On Leaving Alaska

In 1879 the great naturalist, John Muir, took a steamship and began to explore Alaska. In the early pages of the journal he kept on that trip, he wrote: “Never before this had I been embosomed in scenery so hopelessly beyond description.”

I understand. I spent most of my last full day in Alaska with my mouth hanging open in slack-jawed wonder and astonishment.

For the previous six days the weather here has been gray and snowy, with low-hanging clouds obscuring views of the sea and of the distant mountain ranges. But today . . . Well, today was different . . .


Grasping the twin gifts of a beautiful day and clear schedule I took the rental car, my camera, and a Garmin Nuvi and headed out of town.

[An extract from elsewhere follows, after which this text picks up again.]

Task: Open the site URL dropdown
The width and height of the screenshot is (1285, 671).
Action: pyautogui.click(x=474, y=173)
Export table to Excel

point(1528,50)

In the morning I took Alaska Highway 1 south and east along the coast of the Turnagain Arm of the Chickaloon Bay. Around every corner, I was greeted by views like this:


And this:


In the afternoon I headed north to Palmer and tried to keep the car on the road while gawking at sights like this:


By the end of the day I was reminded of another entry in John Muir’s Alaska journal:

To the lover of pure wildness, Alaska is one of the most wonderful countries in the world . . . Chasing shining ways through fiord and sound, past forests and waterfalls, islands and mountains and far azure headlands, it seems as if surely we must at length reach the very paradise of the poets, the abode of the blessed.

It is indeed a wonderful place. God willing, I’ll be back.